(Task requirements)
Would you retype every record below exactly as written?

Data records:
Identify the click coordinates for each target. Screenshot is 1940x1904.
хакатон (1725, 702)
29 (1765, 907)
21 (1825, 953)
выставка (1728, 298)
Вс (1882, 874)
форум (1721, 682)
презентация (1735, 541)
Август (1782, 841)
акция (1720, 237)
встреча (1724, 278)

(Result of this exercise)
Identify the click coordinates for each target. Screenshot is 1940x1904.
хакатон (1725, 702)
29 (1765, 907)
21 (1825, 953)
выставка (1728, 298)
Вс (1882, 874)
форум (1721, 682)
презентация (1735, 541)
Август (1782, 841)
акция (1720, 237)
встреча (1724, 278)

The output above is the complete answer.